Microbial decolorization process which uses several variables (carbon and nitrogen source, dye concentration, inoculum size, pH, and temperature) is considered to be the most important parameters which affect the process (Wong and Yuen 1996; Chen et al. 2003; Nachiyar and Rajkumar 2003; Khehra et al. 2005), and hence it is required to investigate the influencing nature of these variables on the decolorization process.

In line with our studies, decolorization (80 %) of a textile azo dye, Disperse Yellow 211 (DY 211) in simulated aqueous solution by Bacillus subtilis involving Box-Behnken design matrix and found temperature, pH, and initial dye concentration as the most influencing variables (Sharma et al. 2009). Similar report on decolorization of 91.0 % of Direct Black 22, a textile dye, by a novel microbial consortium by RSM (Mohana et al. 2008).

Central Composite Design

Bacterial culture generally exhibits maximum decolorization at a neutral pH value or a slightly alkaline pH value and the rate of color removal tends to decrease rapidly at highly acidic or alkaline pH conditions (Bhatt et al. 2005; Handayani et al. 2007). Bacterial consortium employed in the present study also exhibited a similar better performance at pH 7. Studies reported glucose were utilized during decolorization of dye acid red 27 and reactive red 2 by Enterococcus faecalis under a batch system and concluded that it might be due to the role of glucose as a cosubstrate (Handayani et al. 2007) i.e. the source of electron donors, which are needed for azo bond cleavage (Sponza and Isik 2004; Mendez et al. 2005) and it is also established that glucose acts as an effective electron donors for dye reduction (Tan 2001).

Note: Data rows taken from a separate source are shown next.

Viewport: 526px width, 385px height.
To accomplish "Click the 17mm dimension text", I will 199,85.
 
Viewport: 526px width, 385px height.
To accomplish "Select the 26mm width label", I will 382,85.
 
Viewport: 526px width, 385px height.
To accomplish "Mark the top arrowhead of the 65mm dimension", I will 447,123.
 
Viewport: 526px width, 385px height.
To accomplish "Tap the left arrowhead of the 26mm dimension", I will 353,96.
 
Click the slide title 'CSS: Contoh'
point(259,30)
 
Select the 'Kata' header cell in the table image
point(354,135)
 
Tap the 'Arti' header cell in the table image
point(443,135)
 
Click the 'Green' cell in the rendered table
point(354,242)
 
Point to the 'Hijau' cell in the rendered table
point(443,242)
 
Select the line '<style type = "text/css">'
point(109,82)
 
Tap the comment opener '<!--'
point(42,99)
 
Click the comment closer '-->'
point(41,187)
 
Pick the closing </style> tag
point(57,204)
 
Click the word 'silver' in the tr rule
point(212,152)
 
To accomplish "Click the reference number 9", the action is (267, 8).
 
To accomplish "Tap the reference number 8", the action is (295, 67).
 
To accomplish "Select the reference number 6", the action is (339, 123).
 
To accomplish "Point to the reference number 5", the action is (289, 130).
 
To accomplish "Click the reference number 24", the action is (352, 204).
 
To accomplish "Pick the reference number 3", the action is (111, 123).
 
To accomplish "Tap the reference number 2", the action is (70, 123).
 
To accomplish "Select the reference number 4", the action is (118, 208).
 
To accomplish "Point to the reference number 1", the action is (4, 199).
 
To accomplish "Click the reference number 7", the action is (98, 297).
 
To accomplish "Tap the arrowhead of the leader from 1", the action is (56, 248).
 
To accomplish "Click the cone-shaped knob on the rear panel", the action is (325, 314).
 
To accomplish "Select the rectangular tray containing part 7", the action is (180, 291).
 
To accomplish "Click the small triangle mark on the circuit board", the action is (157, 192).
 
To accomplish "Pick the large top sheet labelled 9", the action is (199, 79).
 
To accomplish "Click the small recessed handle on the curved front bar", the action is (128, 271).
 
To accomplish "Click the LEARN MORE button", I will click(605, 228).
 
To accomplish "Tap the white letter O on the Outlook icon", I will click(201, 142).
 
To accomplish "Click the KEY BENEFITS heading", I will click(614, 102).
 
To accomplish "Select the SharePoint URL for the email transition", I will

Decolorization percentage of the dye decreases with increase in the initial dye concentrations, which might be due to inhibitory effects caused due to toxicity of dye (Korbahti and Rauf 2008). Decolorization and degradation of Navy blue HER by Trichosporon beigelii NCIM-3326 within 24 h of incubation under static condition and concluded that it may be due to enzyme activity by the bacterial consortium got induced under static conditions with maximum decolorization (Saratale et al. 2009).

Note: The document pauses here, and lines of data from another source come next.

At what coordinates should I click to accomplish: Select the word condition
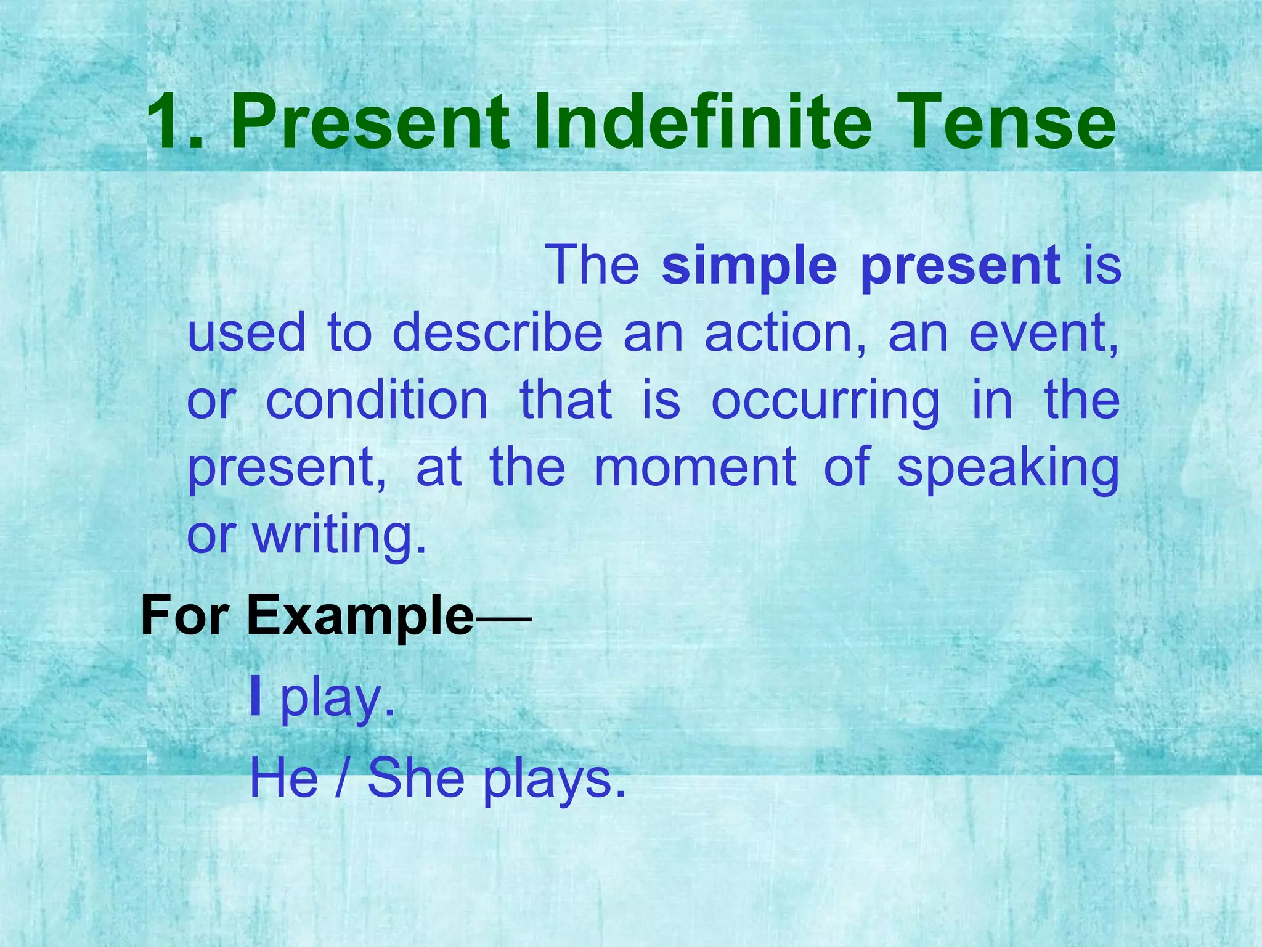(x=377, y=400)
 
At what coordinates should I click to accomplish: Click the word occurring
(x=825, y=401)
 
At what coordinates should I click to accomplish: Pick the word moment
(x=695, y=467)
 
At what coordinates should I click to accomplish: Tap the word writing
(x=339, y=535)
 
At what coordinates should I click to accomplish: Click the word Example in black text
(x=360, y=616)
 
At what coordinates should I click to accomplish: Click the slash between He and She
(x=342, y=779)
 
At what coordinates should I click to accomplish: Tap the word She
(x=416, y=778)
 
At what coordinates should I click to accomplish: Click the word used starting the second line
(x=246, y=333)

Similarly, R 2 values of 0.993, 0.987 and 0.968 had been derived for decolorization and degradation of Ponceau 2R, malachite green and anthraquinone blue and suggests that the fitted linear plus interactions models could explain 99.3, 98.7, and 96.8 % respectively of the total variation (Levin et al. 2005). In general, the larger magnitude of t and smaller the value of p, more significant is the corresponding coefficient term (Montgomery 1991).

Conclusion

It can be concluded that the present study, that the bacterial consortium obtained from termites possess higher color removal efficiency and interestingly the experimental values were very much concurrent with the predicted values, which reflected the suitability of RSM. By applying these statistical methods for optimization of experiments, we could observe the process variables completely achieving decolorization values up to 97.23 %. From this study, the bacterial consortium has the ability to decolorize dyes which indicates its potential application for decolorizing textile dyeing effluents which are reactive in nature, it was strong evidence. Further it is planned to design a bioreactor for treating similar dyes in large-scale system with the aid of this novel consortia and application of this design as well for future large-scale applications. To our knowledge, decolorization of reactive red 195 by termite associated bacterial consortium is reported for the first time.